Air travelers lingering to retrieve bags during an emergency evacuation may very well be responsible for the deaths of 41 people in the fiery crash of an Aeroflot jetliner in Moscow on Sunday. More than half of those onboard the Sukhoi Superjet were unable to escape the burning airplane – raising the possibility that the deaths were due to evacuation delays.

In addition to determining what happened to trigger the power loss that prompted the pilots to return to Moscow’s Sheremetyevo Airport shortly after taking off, airlines, airplane manufacturers, flight crews and yes, air travelers must examine the role of passenger behavior.

Because everyone has a camera these days, news of the disaster rocketed around the world – providing a view from before and after the plane slammed repeatedly on the runway. Another, frightening video, taken onboard the flight shows the blaze on the right side of the aircraft and the panicked voices of travelers who were aware of the peril.

And yet despite the evident seriousness of their plight, one can see those who evacuated on the two front emergency slides walking across a field from a tower of billowing smoke with suitcases in hand. It should come as no surprise because it is not the first accident in which travelers have done this as Ben Graham explains in a comprehensive article this morning in News.com.au.

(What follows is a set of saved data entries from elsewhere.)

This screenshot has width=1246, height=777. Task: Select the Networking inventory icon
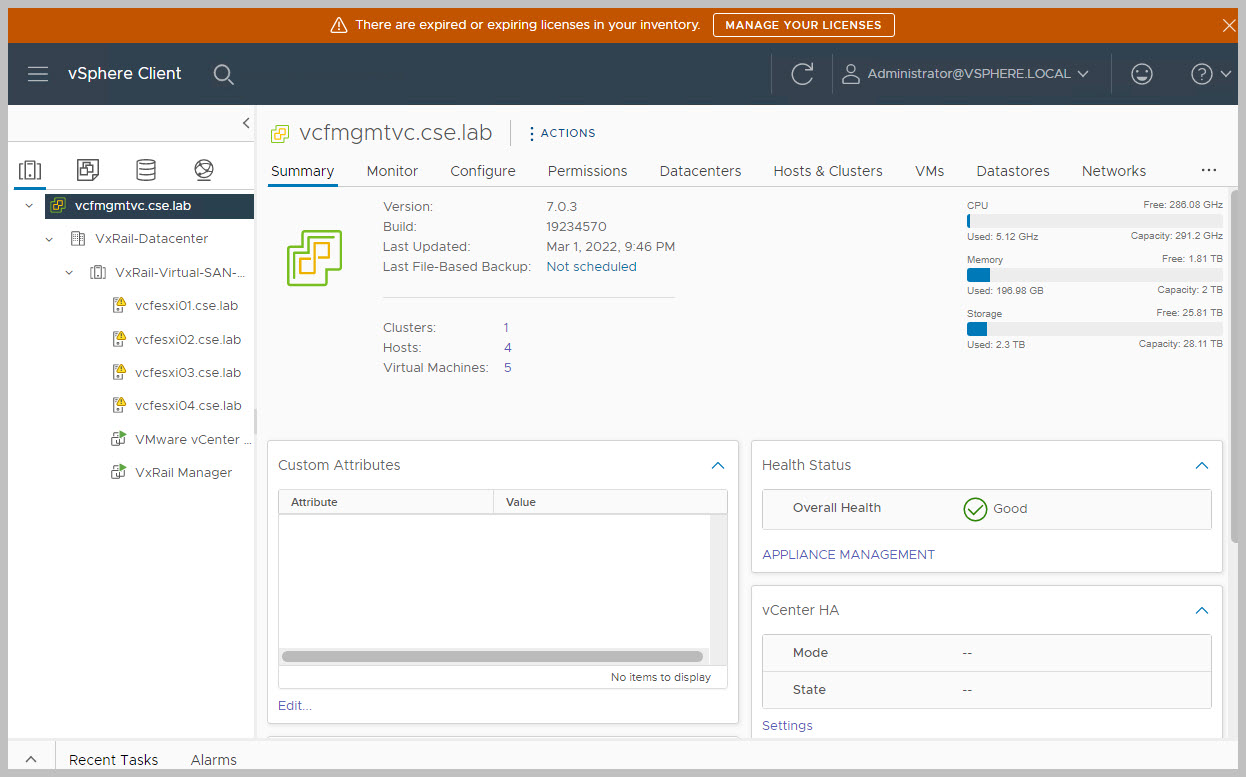(x=204, y=170)
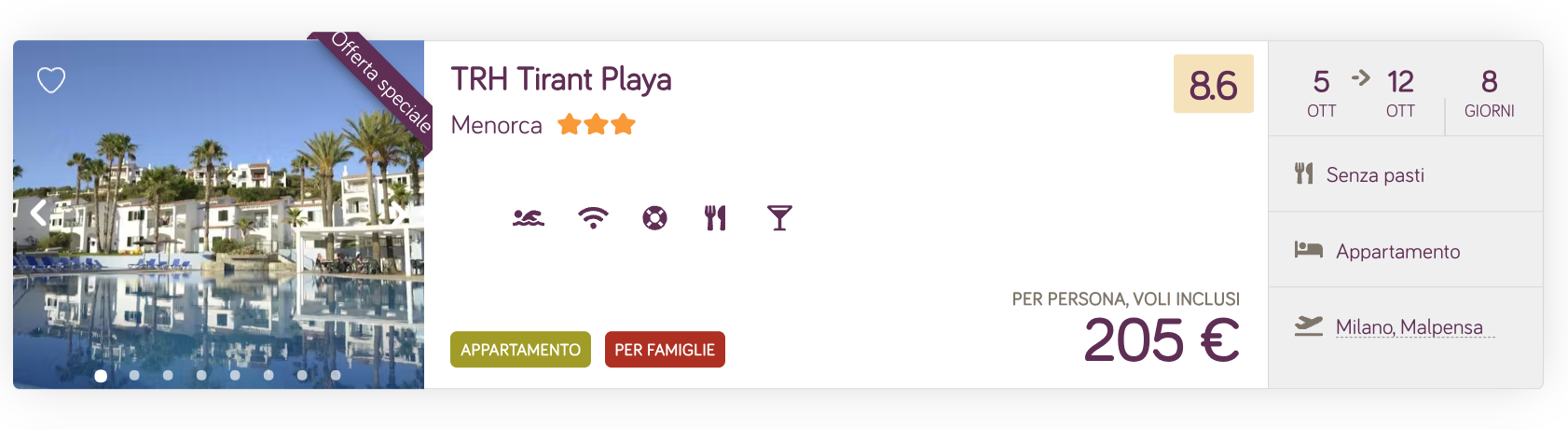Click the cocktail bar amenity icon
Image resolution: width=1568 pixels, height=429 pixels.
tap(779, 218)
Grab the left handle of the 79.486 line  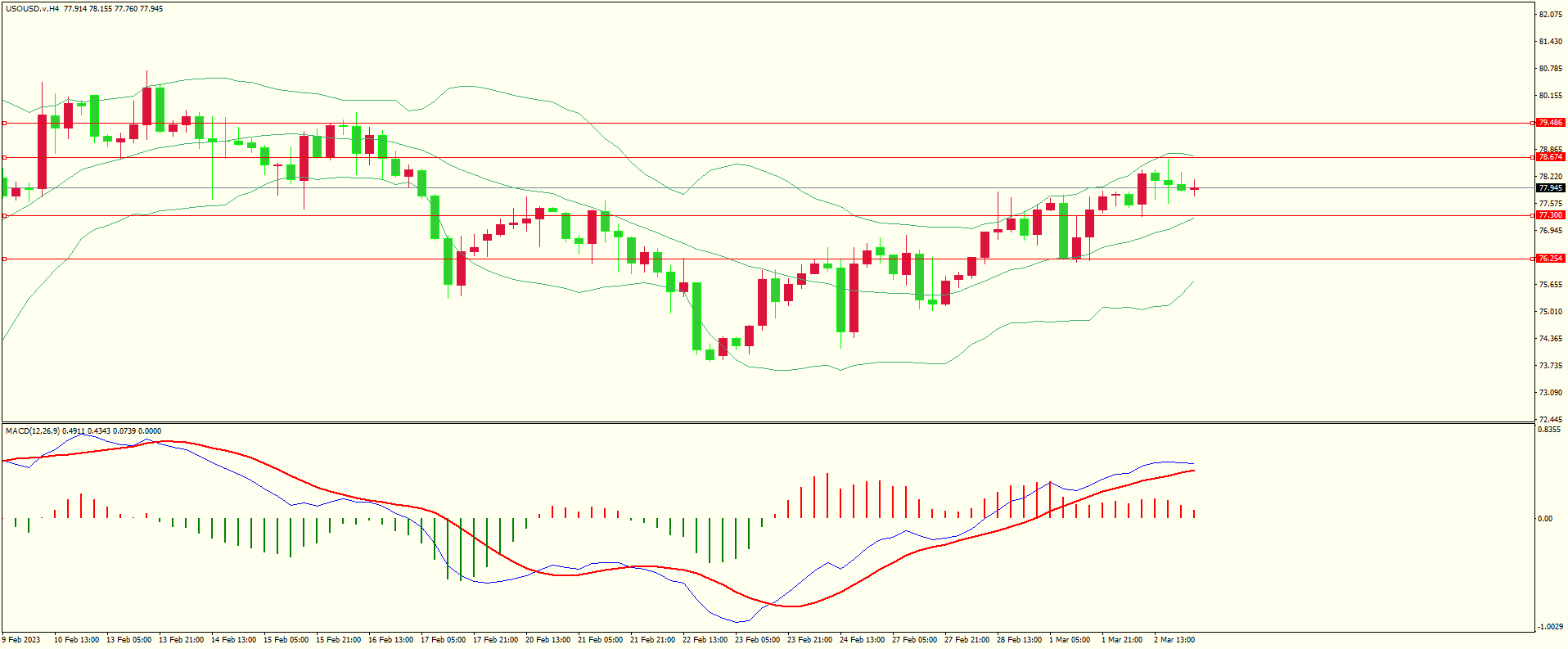tap(4, 124)
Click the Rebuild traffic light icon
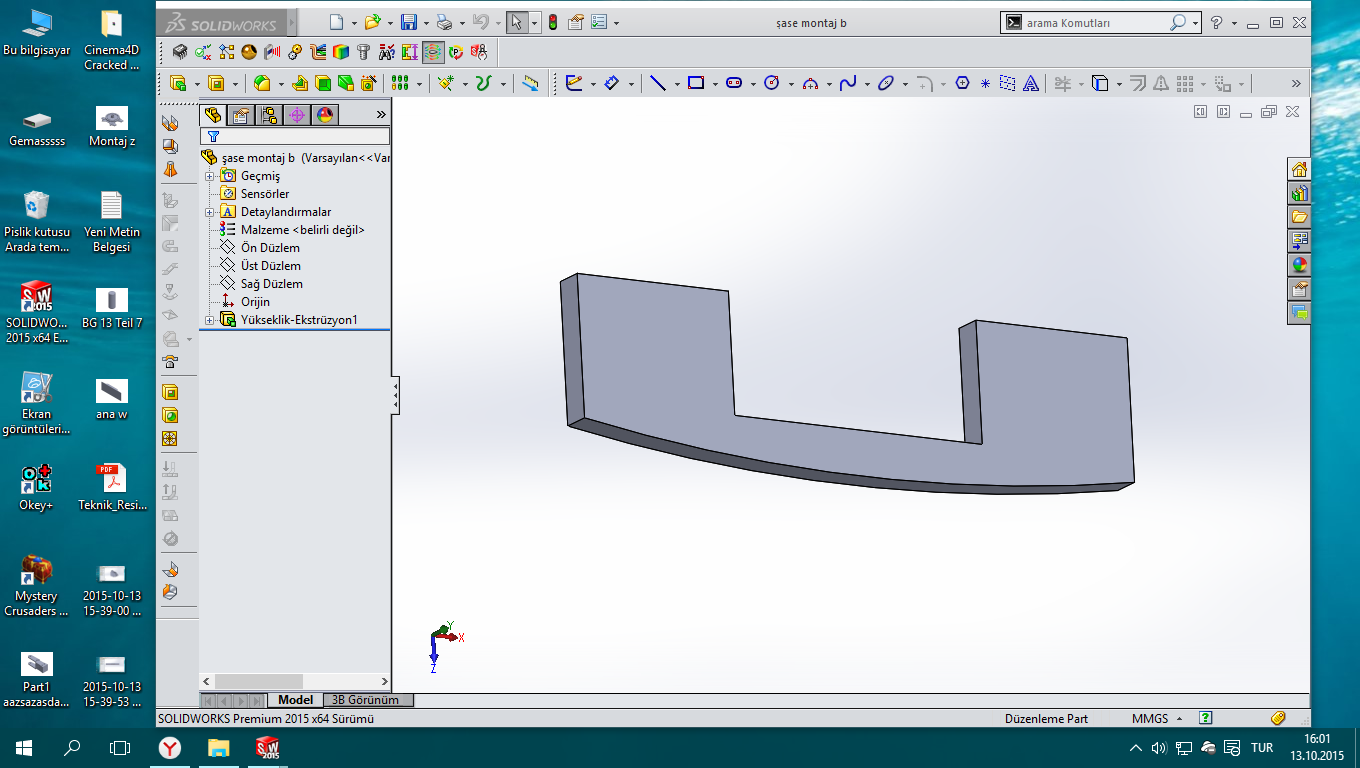This screenshot has height=768, width=1360. click(x=552, y=22)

Following the crash of Asiana Flight 214 in 2013, I interviewed a traveler who had pulled his bag from the bin prior to leaving the Boeing 777 that landed short of the runway in San Francisco.  The passenger in seat 17-C explained that the bag was in his hand before he realized what he was doing. It was more an act of habit than the result of decision making, he told me. And yet, he added that he could not move up the aisle because passengers ahead of him were stopped and gathering their things.

“If I didn’t waste time gathering my carry on, I could have evacuated faster. However, I could not have evacuated faster because I got my carry on before my brain started working rationally. I imagine this is true for other passengers,” he told me.

 

Human factors specialists know that in high-stress circumstances, passengers take their lead from others. If those closest to the exits stop to retrieve bags the behavior sets an example for those farther back. Held up and waiting they use the time to collect their own things.

“The passenger grabbing their bags has been such a problem for so long,” Candace Kolander, the Air Safety, Health and Security Coordinator for the Association of Flight Attendants told me at the time.   “We say ‘leave everything behind, leave everything behind’ but how as an industry can we change human nature?”

The short answer is that human nature cannot be changed. But humans can learn to appreciate the consequences of their actions, especially in light of the death toll on Sunday. It falls to airlines to make sure their pre-flight briefings explain not just what to do and not do, but why. And it falls to passengers to recognize they have a role in safety, not just their own but their fellow passengers too.

Some of the delays must be attributed to the “device effect”. People want their devices at hand and certainly so in harrowing events. This is our reality for good and for bad.

While some passengers in the video are fleeing with bags, others remain close to the burning plane. Firefighters blast horns to prompt survivors to move out of the way. They may be waiting for fellow travelers, they may be documenting the event.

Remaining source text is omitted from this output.